HOME > Brasil

Programa do PT propõe reforma do Judiciário e código de conduta para o STF

O texto sugere que a adoção desses mecanismos visa garantir maior transparência, integridade e responsabilidade institucional no funcionamento das cortes

Programa do PT propõe reforma do Judiciário e código de conduta para o STF (Foto: Alessandro Dantas)

247-  O Partido dos Trabalhadores (PT) deve aprovar, nos próximos dias, um novo programa político com propostas de reformas estruturais em diversas áreas do Estado brasileiro, incluindo o Poder Judiciário. 

O texto sugere que a adoção desses mecanismos visa garantir maior transparência, integridade e responsabilidade institucional no funcionamento das cortes. Conforme o documento, a proposta busca “instituir e aperfeiçoar códigos de ética e conduta no âmbito das cortes superiores, inclusive no Supremo Tribunal Federal, assegurando padrões claros de integridade, transparência e responsabilidade institucional”.

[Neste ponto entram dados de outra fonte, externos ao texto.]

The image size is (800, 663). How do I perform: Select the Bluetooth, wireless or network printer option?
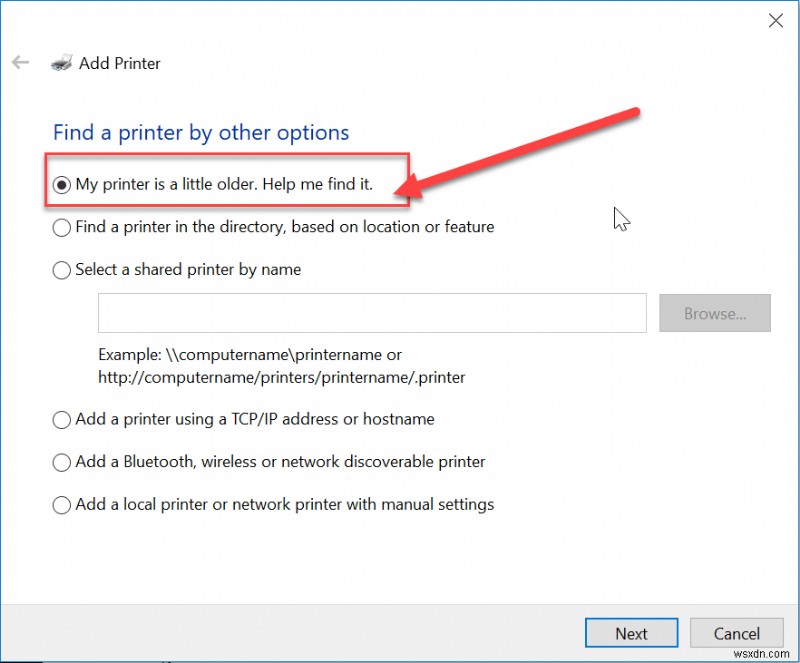pyautogui.click(x=61, y=461)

A discussão sobre regras de conduta para ministros do STF ganhou relevância recente em meio a questionamentos envolvendo possíveis relações entre integrantes da Corte e agentes do sistema financeiro, especialmente no contexto do caso do Banco Master. Embora não haja conclusões definitivas, o tema impulsionou debates sobre governança e controle no Judiciário.

Além da proposta de código de conduta, o programa do PT apresenta outras diretrizes para a reforma do Judiciário. Entre elas, estão o fortalecimento de mecanismos internos de autocorreção e responsabilização, bem como a revisão de privilégios corporativos, com o objetivo de ampliar a isonomia dentro do sistema judicial.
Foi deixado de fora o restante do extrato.